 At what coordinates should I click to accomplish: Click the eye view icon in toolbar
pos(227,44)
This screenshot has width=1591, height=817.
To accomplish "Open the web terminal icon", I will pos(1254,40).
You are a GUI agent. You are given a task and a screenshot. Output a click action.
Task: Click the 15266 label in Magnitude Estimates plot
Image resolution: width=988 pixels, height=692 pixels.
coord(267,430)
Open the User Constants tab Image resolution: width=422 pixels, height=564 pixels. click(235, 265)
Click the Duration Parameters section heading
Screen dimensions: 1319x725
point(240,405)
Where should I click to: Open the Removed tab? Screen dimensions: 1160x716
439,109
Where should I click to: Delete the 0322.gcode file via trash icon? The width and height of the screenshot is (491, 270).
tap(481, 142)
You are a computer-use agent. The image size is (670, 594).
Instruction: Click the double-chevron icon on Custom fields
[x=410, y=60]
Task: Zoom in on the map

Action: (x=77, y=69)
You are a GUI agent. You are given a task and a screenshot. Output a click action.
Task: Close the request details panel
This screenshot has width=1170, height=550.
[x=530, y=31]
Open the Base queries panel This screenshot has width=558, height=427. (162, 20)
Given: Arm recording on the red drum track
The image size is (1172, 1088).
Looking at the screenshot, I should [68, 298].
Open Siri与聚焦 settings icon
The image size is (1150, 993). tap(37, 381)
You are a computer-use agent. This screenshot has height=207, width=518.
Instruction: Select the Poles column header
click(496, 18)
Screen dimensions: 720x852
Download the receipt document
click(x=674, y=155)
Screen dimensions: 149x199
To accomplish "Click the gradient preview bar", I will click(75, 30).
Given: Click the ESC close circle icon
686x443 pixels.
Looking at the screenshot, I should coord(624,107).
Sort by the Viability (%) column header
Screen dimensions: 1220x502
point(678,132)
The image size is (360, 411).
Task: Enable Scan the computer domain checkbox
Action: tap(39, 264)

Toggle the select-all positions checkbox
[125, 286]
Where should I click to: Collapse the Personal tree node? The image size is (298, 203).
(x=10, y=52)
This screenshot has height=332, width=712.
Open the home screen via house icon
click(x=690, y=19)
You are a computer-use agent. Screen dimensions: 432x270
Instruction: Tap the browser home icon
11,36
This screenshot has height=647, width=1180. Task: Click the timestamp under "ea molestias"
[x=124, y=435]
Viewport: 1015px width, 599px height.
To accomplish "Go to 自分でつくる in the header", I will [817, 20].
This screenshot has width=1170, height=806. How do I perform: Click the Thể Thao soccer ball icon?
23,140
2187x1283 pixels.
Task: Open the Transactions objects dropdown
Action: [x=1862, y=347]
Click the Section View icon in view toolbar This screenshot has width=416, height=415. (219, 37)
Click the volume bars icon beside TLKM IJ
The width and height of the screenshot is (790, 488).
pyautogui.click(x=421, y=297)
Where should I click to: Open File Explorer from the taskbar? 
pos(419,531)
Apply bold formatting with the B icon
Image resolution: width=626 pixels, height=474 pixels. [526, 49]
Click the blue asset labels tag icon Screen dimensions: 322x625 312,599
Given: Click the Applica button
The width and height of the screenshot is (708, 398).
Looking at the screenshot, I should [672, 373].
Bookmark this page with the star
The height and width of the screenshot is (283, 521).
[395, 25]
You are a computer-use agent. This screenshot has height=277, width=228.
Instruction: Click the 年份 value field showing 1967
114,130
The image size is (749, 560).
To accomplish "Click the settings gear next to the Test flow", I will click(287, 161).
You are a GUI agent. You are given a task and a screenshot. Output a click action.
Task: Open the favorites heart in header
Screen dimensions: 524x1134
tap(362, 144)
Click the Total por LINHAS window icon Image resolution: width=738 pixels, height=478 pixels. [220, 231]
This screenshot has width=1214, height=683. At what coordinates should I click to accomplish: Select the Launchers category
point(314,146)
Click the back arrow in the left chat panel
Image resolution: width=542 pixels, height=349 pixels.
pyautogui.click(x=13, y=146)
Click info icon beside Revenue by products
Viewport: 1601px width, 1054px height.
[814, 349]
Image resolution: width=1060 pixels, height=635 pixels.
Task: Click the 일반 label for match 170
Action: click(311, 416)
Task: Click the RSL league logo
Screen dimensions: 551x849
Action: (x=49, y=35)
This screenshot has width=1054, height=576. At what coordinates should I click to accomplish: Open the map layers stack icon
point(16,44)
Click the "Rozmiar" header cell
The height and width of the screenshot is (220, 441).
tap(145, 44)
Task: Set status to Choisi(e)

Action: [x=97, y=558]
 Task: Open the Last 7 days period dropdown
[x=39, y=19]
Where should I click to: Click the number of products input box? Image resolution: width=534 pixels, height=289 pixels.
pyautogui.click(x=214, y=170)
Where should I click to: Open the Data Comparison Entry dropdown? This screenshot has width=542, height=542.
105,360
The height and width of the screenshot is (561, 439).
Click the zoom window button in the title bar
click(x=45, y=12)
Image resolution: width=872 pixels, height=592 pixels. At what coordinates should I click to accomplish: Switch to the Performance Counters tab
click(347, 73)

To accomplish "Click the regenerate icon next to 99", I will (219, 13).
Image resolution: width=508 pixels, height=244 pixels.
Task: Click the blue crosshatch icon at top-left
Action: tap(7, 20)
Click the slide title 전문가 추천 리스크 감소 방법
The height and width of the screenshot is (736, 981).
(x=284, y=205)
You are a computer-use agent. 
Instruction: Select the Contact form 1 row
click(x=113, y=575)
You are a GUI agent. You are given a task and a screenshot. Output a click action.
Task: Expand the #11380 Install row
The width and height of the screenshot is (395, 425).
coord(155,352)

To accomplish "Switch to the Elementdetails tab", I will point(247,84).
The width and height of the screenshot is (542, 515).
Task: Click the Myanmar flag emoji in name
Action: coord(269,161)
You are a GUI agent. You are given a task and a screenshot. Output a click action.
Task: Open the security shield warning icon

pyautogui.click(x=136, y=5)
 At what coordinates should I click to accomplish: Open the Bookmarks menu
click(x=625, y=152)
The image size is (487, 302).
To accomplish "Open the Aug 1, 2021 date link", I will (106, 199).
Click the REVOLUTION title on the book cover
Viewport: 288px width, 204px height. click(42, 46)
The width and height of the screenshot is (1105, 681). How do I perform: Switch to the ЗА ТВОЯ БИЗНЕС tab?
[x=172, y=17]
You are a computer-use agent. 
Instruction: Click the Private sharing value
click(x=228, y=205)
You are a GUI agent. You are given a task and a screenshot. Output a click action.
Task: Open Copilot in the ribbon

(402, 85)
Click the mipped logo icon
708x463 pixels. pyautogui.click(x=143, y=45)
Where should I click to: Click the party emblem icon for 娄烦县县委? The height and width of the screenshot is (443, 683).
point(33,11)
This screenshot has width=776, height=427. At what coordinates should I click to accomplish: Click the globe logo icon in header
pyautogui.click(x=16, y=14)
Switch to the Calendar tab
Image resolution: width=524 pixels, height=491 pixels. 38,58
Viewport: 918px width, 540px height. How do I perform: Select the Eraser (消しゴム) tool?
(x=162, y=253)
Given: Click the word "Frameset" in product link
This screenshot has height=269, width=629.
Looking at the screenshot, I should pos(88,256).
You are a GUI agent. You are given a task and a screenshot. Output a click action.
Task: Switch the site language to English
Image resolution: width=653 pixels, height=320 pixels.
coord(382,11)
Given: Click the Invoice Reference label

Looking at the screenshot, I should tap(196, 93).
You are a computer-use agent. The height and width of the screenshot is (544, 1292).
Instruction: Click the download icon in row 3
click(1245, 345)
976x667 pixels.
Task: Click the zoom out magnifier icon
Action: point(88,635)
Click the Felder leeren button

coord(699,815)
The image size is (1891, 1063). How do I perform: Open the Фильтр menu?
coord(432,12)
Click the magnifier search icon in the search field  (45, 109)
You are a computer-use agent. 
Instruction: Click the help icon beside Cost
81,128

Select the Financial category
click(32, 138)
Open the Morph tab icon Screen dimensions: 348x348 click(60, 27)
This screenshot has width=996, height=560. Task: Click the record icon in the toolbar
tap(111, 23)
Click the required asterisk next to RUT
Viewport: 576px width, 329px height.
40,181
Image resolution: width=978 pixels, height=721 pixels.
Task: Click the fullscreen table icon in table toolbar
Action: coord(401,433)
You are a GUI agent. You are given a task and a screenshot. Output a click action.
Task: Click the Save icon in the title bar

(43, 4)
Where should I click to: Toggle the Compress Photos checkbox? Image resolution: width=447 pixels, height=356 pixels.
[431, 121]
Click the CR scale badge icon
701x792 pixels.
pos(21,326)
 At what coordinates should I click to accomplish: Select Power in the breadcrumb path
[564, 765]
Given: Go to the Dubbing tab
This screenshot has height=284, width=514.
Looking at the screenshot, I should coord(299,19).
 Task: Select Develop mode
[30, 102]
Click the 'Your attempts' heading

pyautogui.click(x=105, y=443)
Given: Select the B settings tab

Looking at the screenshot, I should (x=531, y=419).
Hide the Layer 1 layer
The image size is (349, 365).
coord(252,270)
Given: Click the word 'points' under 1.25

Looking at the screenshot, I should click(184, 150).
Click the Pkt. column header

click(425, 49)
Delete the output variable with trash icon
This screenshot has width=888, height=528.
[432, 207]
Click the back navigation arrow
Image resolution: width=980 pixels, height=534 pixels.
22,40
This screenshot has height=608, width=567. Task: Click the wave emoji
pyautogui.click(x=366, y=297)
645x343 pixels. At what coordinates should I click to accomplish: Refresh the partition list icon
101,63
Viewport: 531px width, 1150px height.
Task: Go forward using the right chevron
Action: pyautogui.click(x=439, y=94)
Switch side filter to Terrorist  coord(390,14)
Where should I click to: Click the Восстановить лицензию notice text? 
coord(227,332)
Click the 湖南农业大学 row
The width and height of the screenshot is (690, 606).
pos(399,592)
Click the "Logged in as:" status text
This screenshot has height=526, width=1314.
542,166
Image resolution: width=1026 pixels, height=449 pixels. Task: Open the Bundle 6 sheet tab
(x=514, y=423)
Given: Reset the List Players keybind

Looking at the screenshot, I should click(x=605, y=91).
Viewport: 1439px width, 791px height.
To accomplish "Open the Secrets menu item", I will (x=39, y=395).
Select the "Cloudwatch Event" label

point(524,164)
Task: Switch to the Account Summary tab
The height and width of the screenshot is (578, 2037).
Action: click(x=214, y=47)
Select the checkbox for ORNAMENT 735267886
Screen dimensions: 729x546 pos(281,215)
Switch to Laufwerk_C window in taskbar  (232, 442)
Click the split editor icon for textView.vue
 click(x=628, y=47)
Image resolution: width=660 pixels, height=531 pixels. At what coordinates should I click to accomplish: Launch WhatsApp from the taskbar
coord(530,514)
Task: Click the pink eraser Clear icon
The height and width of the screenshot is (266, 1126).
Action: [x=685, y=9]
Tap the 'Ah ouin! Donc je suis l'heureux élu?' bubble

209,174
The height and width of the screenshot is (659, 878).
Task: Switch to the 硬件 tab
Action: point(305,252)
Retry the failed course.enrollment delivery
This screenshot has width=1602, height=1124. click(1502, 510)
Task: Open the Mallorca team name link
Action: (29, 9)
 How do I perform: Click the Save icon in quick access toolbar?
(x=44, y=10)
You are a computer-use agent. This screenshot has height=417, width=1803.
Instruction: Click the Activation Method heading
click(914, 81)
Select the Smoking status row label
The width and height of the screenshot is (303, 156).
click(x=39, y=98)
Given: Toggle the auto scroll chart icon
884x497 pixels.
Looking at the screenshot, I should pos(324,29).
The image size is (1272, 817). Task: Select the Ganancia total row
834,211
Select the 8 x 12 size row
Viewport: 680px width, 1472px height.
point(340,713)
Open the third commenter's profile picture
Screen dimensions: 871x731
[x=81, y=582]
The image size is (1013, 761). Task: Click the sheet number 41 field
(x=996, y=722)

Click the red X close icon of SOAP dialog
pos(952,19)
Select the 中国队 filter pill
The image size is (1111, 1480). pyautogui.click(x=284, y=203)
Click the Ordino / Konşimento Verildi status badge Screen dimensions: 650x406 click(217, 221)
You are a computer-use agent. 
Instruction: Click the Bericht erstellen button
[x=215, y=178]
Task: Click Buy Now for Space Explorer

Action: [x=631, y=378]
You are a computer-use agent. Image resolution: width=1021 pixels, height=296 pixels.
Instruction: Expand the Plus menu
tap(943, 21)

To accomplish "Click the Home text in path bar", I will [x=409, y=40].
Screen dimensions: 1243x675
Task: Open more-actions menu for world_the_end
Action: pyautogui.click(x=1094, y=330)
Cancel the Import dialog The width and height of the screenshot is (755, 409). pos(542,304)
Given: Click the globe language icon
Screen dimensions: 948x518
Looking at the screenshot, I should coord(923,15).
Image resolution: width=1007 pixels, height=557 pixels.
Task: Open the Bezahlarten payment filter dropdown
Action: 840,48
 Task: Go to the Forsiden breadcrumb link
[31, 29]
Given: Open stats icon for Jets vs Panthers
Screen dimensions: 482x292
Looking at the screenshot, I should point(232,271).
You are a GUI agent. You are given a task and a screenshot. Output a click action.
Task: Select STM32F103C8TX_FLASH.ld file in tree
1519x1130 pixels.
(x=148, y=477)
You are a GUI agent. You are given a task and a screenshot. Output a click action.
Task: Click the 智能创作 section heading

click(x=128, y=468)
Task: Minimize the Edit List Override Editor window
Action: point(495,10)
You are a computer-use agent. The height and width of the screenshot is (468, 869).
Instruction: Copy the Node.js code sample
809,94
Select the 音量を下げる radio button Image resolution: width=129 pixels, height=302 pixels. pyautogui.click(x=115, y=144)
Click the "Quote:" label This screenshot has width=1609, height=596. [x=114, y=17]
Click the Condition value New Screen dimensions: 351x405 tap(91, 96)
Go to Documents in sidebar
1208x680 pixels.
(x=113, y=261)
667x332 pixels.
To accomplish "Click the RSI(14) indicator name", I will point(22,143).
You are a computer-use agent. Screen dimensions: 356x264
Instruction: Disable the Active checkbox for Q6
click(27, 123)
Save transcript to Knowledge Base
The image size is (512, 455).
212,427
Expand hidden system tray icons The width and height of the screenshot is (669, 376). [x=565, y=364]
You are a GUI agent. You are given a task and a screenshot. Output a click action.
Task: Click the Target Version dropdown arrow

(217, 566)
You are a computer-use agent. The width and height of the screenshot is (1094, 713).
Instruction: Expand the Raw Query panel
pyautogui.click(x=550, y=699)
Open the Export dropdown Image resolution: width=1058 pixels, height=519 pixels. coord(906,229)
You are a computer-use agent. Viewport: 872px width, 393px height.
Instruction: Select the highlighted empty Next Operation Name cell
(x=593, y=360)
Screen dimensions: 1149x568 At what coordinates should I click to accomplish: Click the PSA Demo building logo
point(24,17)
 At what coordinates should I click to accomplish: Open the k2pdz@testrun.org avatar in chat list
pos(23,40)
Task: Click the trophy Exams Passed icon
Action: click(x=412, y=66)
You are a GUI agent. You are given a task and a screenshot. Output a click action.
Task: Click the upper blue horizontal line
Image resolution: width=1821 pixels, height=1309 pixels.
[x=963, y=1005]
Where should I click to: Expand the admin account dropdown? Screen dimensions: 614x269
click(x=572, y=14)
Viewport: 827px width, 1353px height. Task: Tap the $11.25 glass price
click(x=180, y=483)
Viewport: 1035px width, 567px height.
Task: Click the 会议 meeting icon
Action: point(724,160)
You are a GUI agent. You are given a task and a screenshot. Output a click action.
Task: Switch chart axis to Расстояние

::::

[Task directions]: Reproduce the lines from the first one through the line containing "The image size is (1150, 993). tap(37, 381)", with "GUI agent" changed to "interface agent" wherever it occurs and everything else left unaltered.

[Full answer]:
 At what coordinates should I click to accomplish: Click the eye view icon in toolbar
pos(227,44)
This screenshot has width=1591, height=817.
To accomplish "Open the web terminal icon", I will pos(1254,40).
You are a interface agent. You are given a task and a screenshot. Output a click action.
Task: Click the 15266 label in Magnitude Estimates plot
Image resolution: width=988 pixels, height=692 pixels.
coord(267,430)
Open the User Constants tab Image resolution: width=422 pixels, height=564 pixels. click(235, 265)
Click the Duration Parameters section heading
Screen dimensions: 1319x725
point(240,405)
Where should I click to: Open the Removed tab? Screen dimensions: 1160x716
439,109
Where should I click to: Delete the 0322.gcode file via trash icon? The width and height of the screenshot is (491, 270).
tap(481, 142)
You are a computer-use agent. The image size is (670, 594).
Instruction: Click the double-chevron icon on Custom fields
[x=410, y=60]
Task: Zoom in on the map

Action: (x=77, y=69)
You are a interface agent. You are given a task and a screenshot. Output a click action.
Task: Close the request details panel
This screenshot has width=1170, height=550.
[x=530, y=31]
Open the Base queries panel This screenshot has width=558, height=427. (162, 20)
Given: Arm recording on the red drum track
The image size is (1172, 1088).
Looking at the screenshot, I should [68, 298].
Open Siri与聚焦 settings icon
The image size is (1150, 993). tap(37, 381)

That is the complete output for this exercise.